──────── Data provided ────────

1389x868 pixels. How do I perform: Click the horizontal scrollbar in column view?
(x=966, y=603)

────────
──────── Data provided ────────

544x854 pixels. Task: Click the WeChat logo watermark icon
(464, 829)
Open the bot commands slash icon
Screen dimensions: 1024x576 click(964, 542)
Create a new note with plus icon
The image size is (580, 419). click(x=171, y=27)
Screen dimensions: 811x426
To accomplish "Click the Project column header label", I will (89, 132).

────────
──────── Data provided ────────

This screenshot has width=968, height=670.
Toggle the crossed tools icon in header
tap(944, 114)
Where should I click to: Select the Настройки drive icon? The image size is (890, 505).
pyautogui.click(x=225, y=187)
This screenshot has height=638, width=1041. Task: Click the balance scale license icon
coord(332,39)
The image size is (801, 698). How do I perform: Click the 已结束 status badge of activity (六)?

────────

_Action item:_
Out of the entries above, write out only the lines between the line holding "Toggle the crossed tools icon in header" and the line holding "The image size is (801, 698).", inclusive, each exactly as given.

_Answer for the task:_
Toggle the crossed tools icon in header
tap(944, 114)
Where should I click to: Select the Настройки drive icon? The image size is (890, 505).
pyautogui.click(x=225, y=187)
This screenshot has height=638, width=1041. Task: Click the balance scale license icon
coord(332,39)
The image size is (801, 698). How do I perform: Click the 已结束 status badge of activity (六)?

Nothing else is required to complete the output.